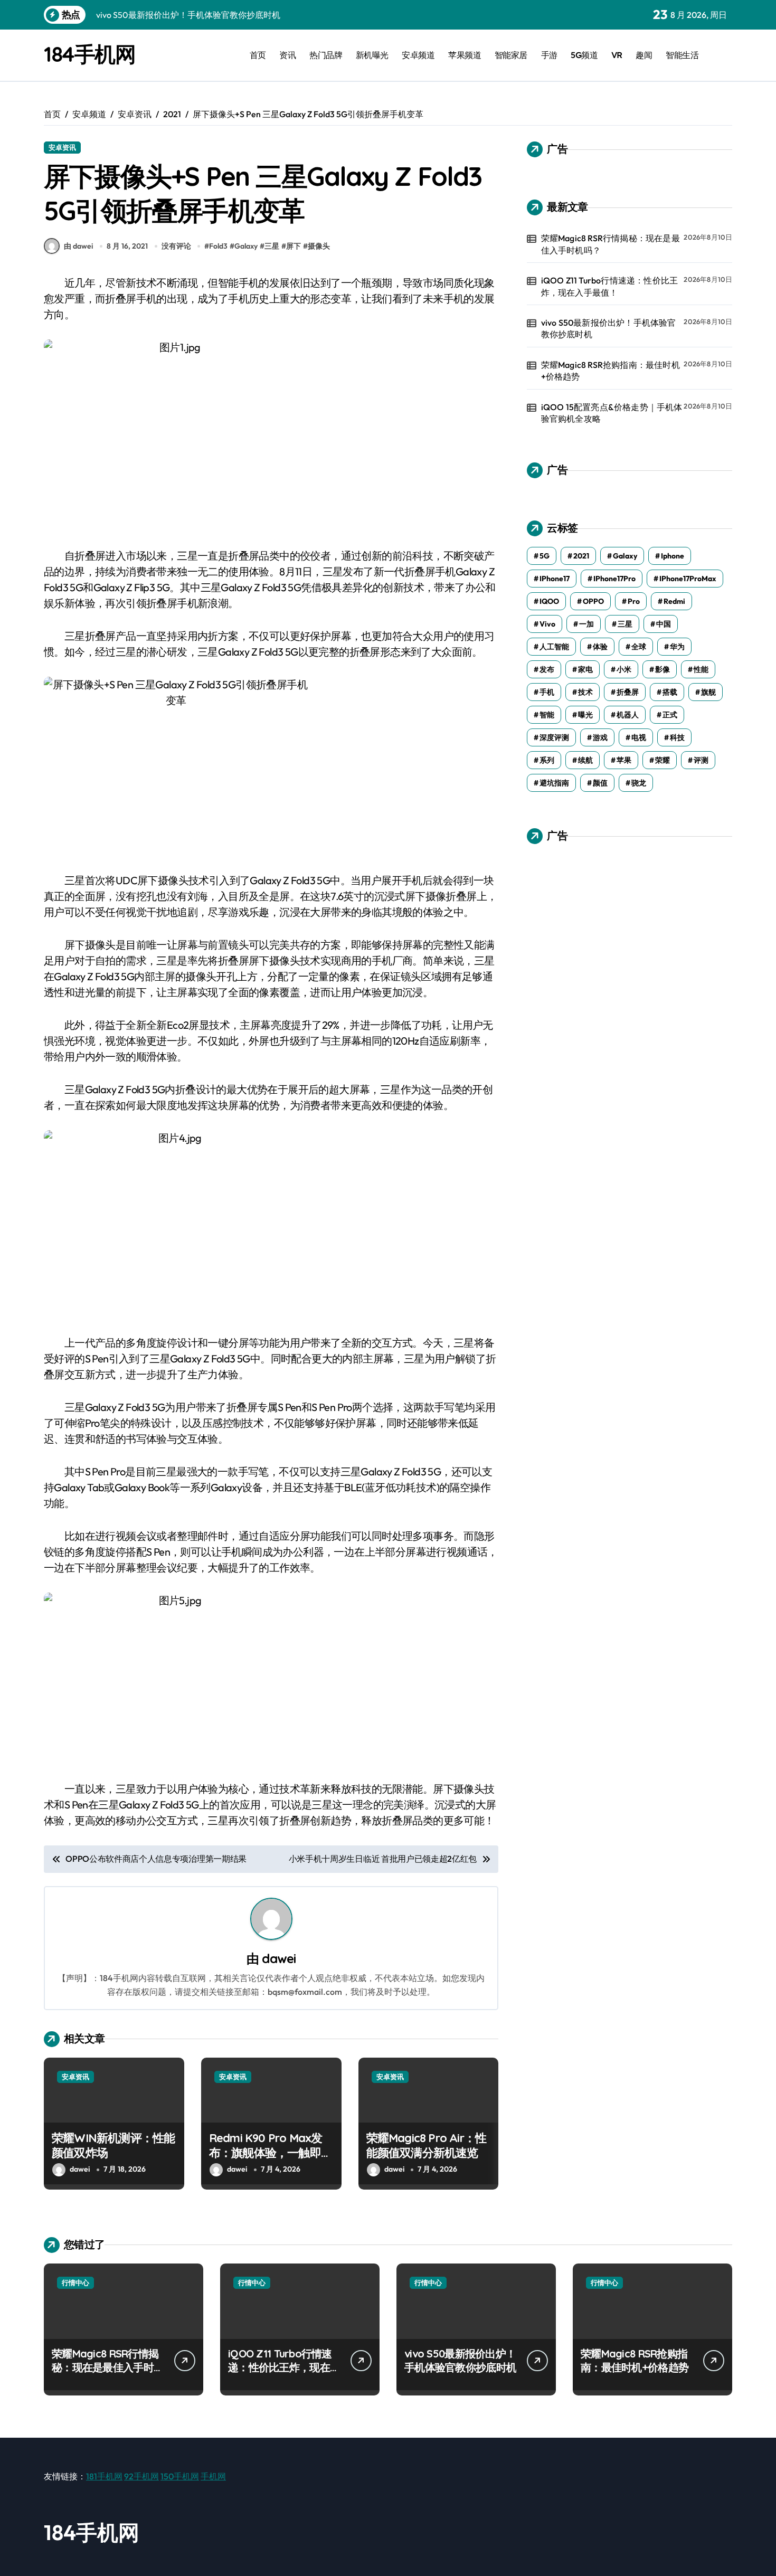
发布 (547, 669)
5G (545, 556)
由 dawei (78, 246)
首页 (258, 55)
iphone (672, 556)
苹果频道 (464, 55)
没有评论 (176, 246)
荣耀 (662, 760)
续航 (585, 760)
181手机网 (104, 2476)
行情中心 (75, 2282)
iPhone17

==*==

● **What this task involves**: Only the records, copied exactly and without pictures, should make up the answer.

● **Answer box**:
发布 (547, 669)
5G (545, 556)
由 dawei (78, 246)
首页 (258, 55)
iphone (672, 556)
苹果频道 (464, 55)
没有评论 (176, 246)
荣耀 (662, 760)
续航 (585, 760)
181手机网 (104, 2476)
行情中心 (75, 2282)
iPhone17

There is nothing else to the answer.